Red Light Cameras Shine Bright - NBC 7 San Diego

Red Light Cameras Shine Bright

Department says programs pays for itself, tickets are not voluntary



    Red Light Cameras Shine Bright

    On Wednesday, Los Angeles City Council voted to end its red light camera program due to insufficient funds.

    But unlike LA, the City of San Diego will likely be keeping its red lights cameras, said Bill Harris, spokesperson for the city’s Transportation and Water Shed (TWS) Department.

    The red light program costs close to $1 million. Revenue from tickets not only pays for the program, but also brings in a surplus of about $70,000, Harris said.

    “Our program makes money,” he added. “And it’s been in place long enough to be a viable traffic safety measure.”

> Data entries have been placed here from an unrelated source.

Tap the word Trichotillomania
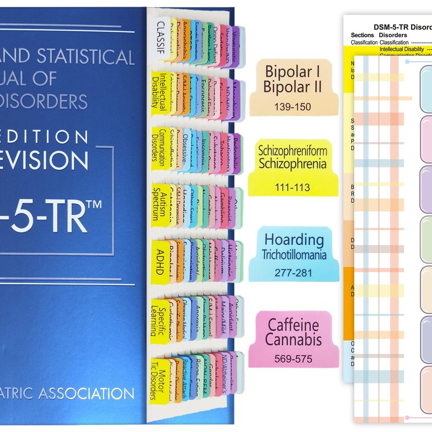pos(293,254)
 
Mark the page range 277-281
pos(293,272)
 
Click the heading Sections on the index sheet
pos(363,35)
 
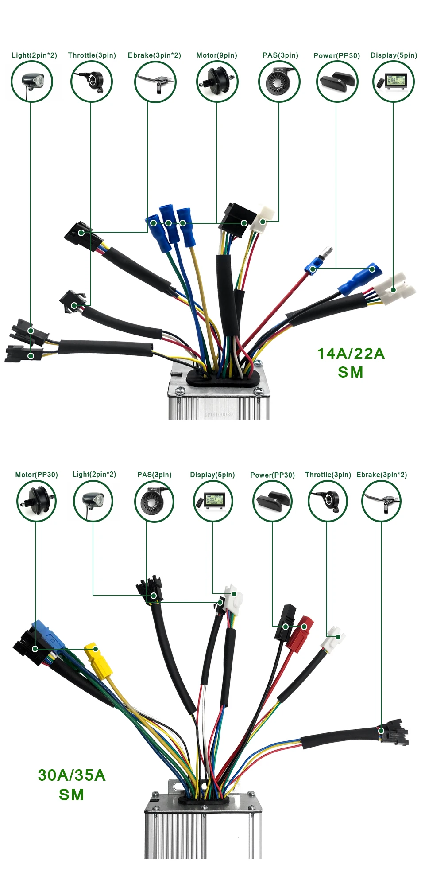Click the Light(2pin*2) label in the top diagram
[34, 55]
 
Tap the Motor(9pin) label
[216, 55]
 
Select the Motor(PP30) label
[36, 475]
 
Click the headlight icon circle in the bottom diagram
[93, 501]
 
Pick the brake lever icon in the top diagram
[155, 82]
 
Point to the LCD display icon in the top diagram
[394, 82]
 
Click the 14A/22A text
[351, 354]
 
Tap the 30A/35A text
[72, 775]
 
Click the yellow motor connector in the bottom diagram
[98, 660]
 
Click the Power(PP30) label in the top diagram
[336, 56]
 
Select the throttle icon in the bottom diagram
[328, 501]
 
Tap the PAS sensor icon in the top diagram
[279, 82]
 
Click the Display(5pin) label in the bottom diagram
[212, 475]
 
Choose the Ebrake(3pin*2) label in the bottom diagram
[381, 475]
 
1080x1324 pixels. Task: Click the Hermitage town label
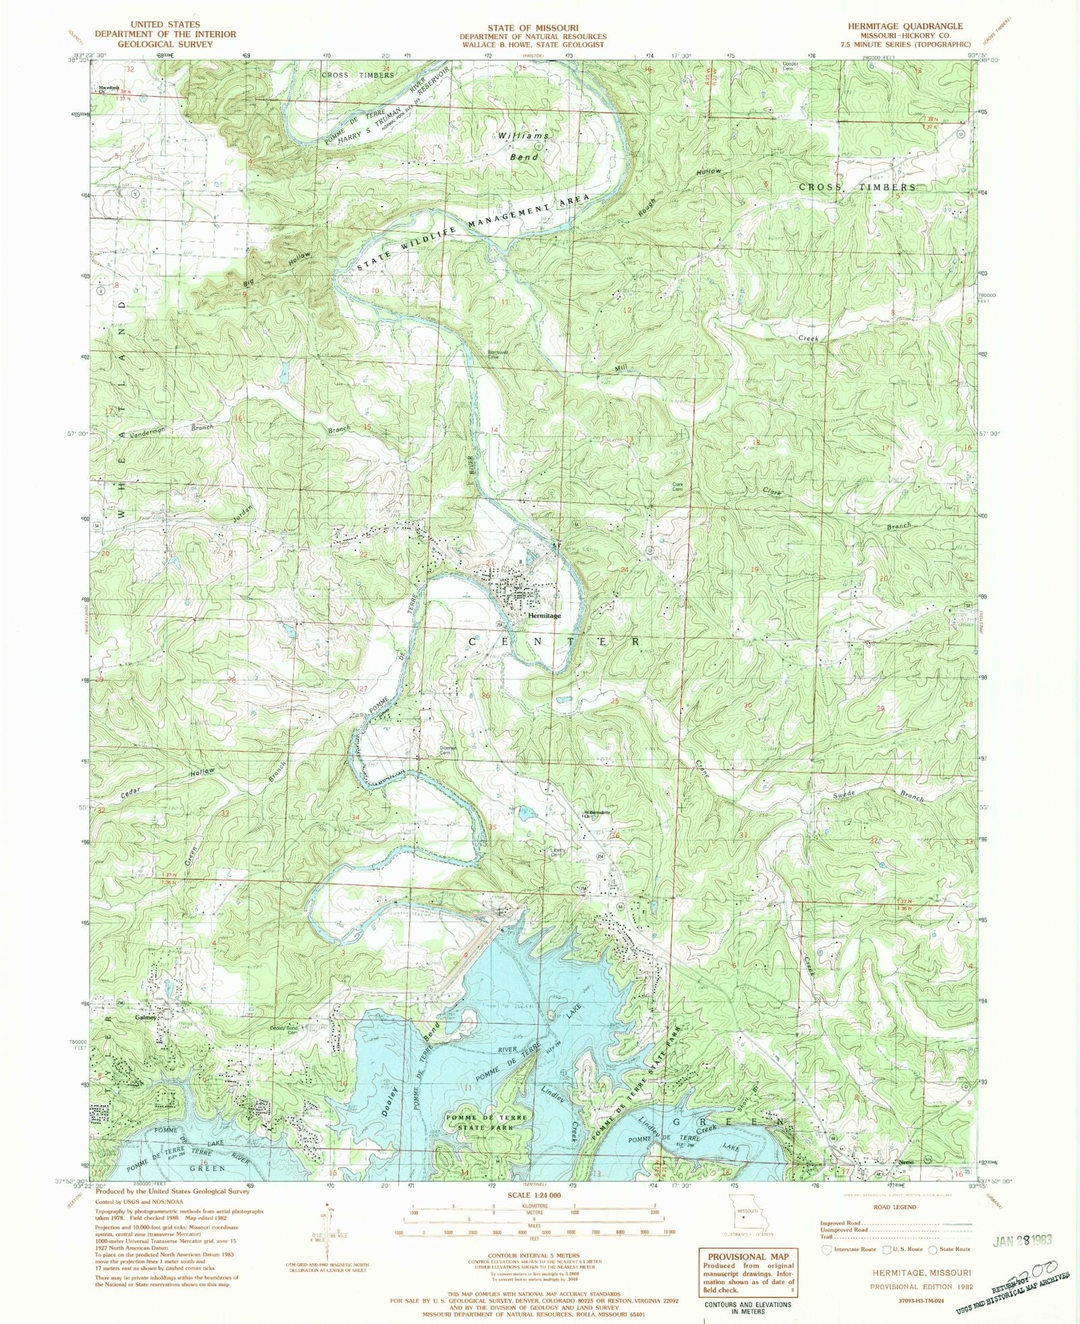tap(544, 616)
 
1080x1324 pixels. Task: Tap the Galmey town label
tap(146, 1017)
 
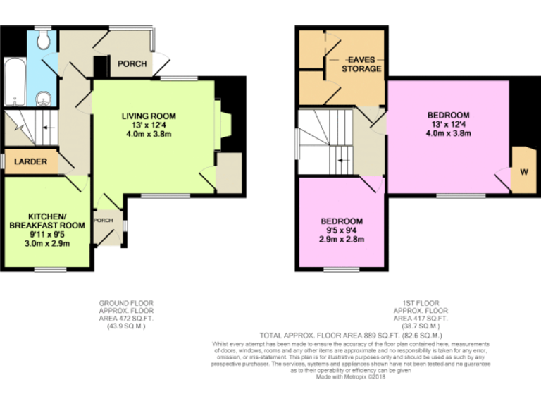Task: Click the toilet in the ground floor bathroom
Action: pos(44,41)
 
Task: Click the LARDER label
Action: pos(31,161)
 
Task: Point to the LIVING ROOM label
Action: pos(148,116)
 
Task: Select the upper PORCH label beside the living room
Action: pos(132,64)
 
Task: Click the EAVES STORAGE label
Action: pos(361,65)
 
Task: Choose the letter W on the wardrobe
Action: pos(523,171)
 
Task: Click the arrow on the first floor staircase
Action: pos(342,160)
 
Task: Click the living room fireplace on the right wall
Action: pos(225,125)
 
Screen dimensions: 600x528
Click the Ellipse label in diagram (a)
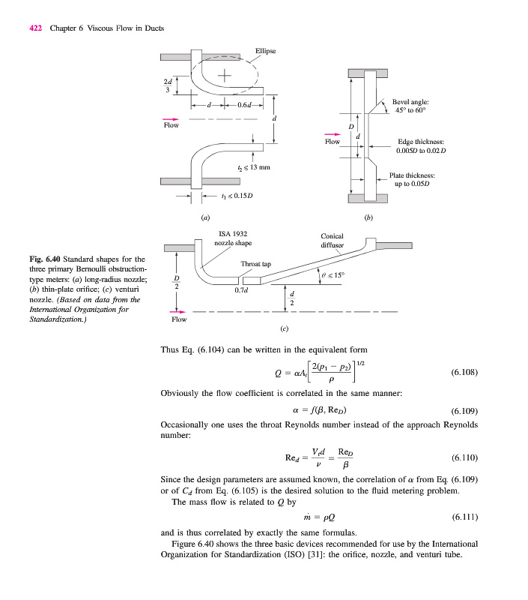point(265,51)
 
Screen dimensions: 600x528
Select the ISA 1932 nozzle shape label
point(233,238)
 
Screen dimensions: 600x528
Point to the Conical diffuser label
point(332,240)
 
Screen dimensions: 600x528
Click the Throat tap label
point(255,264)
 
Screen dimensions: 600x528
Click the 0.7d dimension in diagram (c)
point(241,290)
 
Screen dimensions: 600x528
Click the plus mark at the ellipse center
point(225,76)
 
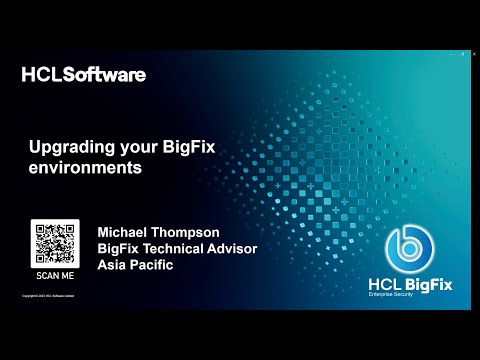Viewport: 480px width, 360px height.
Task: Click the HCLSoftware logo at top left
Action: coord(83,74)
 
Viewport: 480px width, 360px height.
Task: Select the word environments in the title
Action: coord(85,169)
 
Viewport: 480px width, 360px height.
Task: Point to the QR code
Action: coord(54,243)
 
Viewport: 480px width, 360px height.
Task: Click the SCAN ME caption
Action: coord(54,274)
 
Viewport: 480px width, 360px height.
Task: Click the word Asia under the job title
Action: coord(113,265)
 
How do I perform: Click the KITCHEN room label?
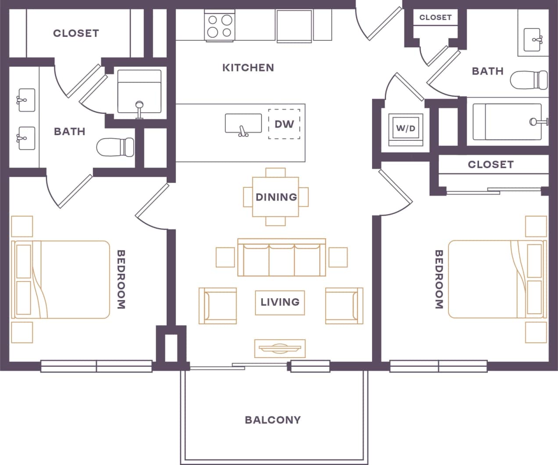[x=248, y=68]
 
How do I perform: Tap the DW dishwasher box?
[x=284, y=124]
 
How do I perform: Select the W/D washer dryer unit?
[x=405, y=129]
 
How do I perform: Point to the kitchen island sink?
[x=243, y=124]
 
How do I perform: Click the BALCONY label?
[x=273, y=420]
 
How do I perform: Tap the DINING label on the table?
[x=276, y=197]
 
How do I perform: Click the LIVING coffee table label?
[x=280, y=302]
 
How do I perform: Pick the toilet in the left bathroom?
[x=115, y=147]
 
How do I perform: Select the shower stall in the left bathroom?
[x=139, y=90]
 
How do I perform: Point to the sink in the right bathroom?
[x=534, y=39]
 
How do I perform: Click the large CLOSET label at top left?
[x=76, y=33]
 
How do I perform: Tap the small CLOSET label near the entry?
[x=435, y=18]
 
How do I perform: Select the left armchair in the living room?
[x=218, y=306]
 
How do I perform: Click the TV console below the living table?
[x=280, y=348]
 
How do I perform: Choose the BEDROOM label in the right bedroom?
[x=439, y=279]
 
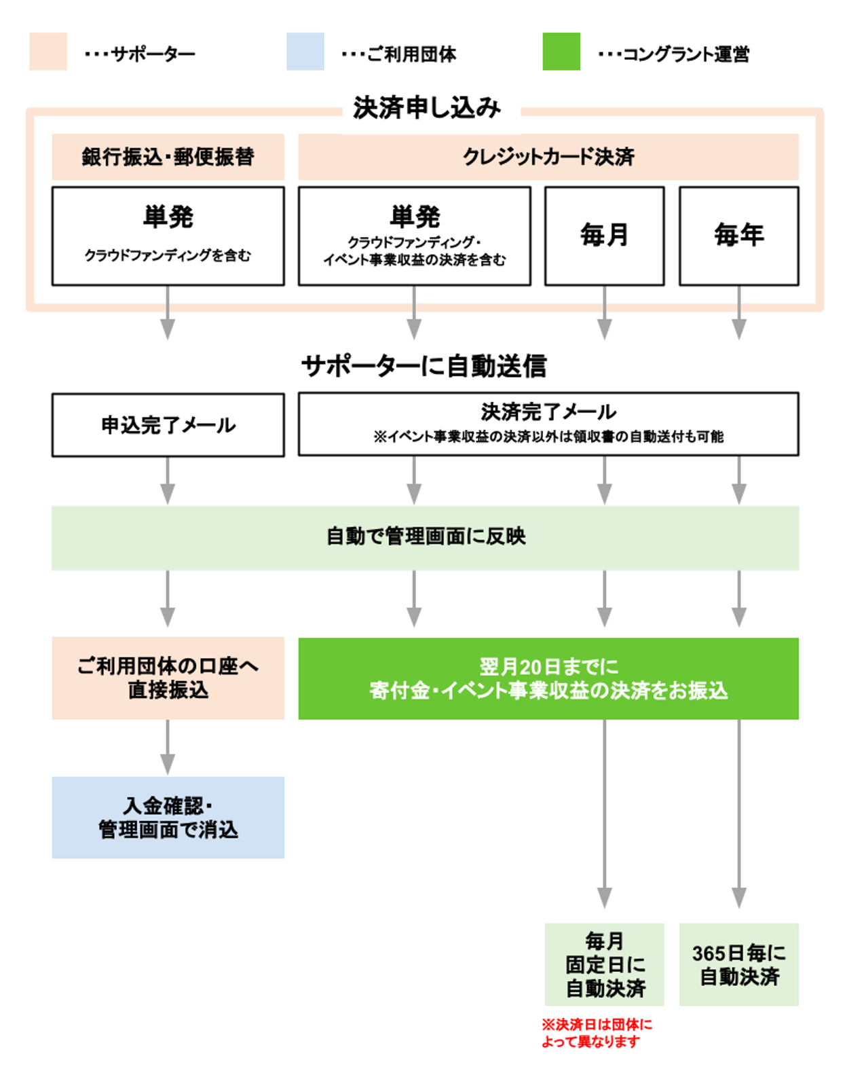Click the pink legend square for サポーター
pos(48,52)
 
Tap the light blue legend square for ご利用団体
pos(305,52)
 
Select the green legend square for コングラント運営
pos(561,52)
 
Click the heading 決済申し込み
pos(427,108)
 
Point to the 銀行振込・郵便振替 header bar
pos(168,157)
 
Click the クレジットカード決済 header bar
pos(548,157)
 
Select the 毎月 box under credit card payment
pos(604,236)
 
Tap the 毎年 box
pos(738,236)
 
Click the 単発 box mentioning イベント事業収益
pos(414,236)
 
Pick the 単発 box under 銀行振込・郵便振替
pos(168,236)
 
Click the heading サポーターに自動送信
pos(424,366)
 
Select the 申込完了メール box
pos(168,425)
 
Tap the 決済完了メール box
pos(548,424)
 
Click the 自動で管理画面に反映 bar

    The TWS department is compiling a report on the benefits of the program to present to the city council in September. The councilmembers will then vote on whether or not to renew the contract with the red light camera firm. They will have to make a decision by February, when the contract ends.

    Harris said that although he cannot speak for the councilmembers, he does not see why they would hesitate to approve renewal. The program markedly enhances safety at no extra cost.

    “Obviously no one wants to get a traffic citation but once these photo enforcements are put in place, people really start paying attention,” Harris said.

    One reason why LA red light camera programs failed financially was that violators weren’t actually required to pay their citations, according to an article in the Los Angeles Times. Earlier this week, drivers from LA County figured out that if they simply ignored their citations, the city would be unable to pursue them.

    Paying San Diego red light camera citations is not voluntary, though. If violators fail to pay their red light violation citation they will face additional fines, DMV sanctions or a citation on their driver’s license, according to the San Diego Superior Court.

    “I would hate to have someone unintentionally get a fine because they misunderstood something they heard in the news,” said Michael Roddy, Executive Officer of the San Diego Superior Court in a press release.